On Mon, May 9, 2022 at 3:44 AM Bharath Rupireddy
<bharath.rupireddyforpostgres@gmail.com> wrote:
> Thanks for providing thoughts. I'm personally not in favour of adding
> any new syntax, as the new syntax would require some education and
> changes to other layers. I see some downsides with new syntax:
> 1) It will be a bit difficult to deal with the parameters that don't
> have ranges (as pointed out by Robert upthread).
> 2) It will be a bit difficult to enforce platform specific
> configurations at run time - (say the user has scaled-up the host
> system/VM, now has more vcores, RAM and now they will have more memory
> and number of workers to use for their setting).
> 3) If someone wants to disallow users setting some core/extension
> configuration parameters which can make the server unmanageable (block
> setting full_page_writes to off, zero_damaged_pages to on, fsync to
> off, log levels to debug5, huge_pages to on, all the command options
> (archive_command, restore_command .... etc.).
>
> IMO, the hook and a sample extension in the core helps greatly to
> achieve the above.
I don't think that any of these are very fundamental objections. Every
feature requires education, many require changes to various layers,
and the fact that some parameters don't have ranges is a topic to
think about how to handle, not a reason to give up on the idea. (2)

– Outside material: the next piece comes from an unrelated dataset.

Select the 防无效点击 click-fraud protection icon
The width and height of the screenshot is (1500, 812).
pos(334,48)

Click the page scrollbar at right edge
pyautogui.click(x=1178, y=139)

may mean that some users - large service providers, in particular -
prefer the hook to the SQL syntax, but that's not a reason not to have
SQL syntax. (3) basically seems like an argument that people my do
dumb things with it, but that's true of every feature.
I'm not sure that a hook and sample extension is unacceptable; it
might be fine. But I think it is not saying anything other than the
truth to say that this will benefit large service providers while
leaving the corresponding problem unsolved for ordinary end users. And
I remain of the opinion that that's not great.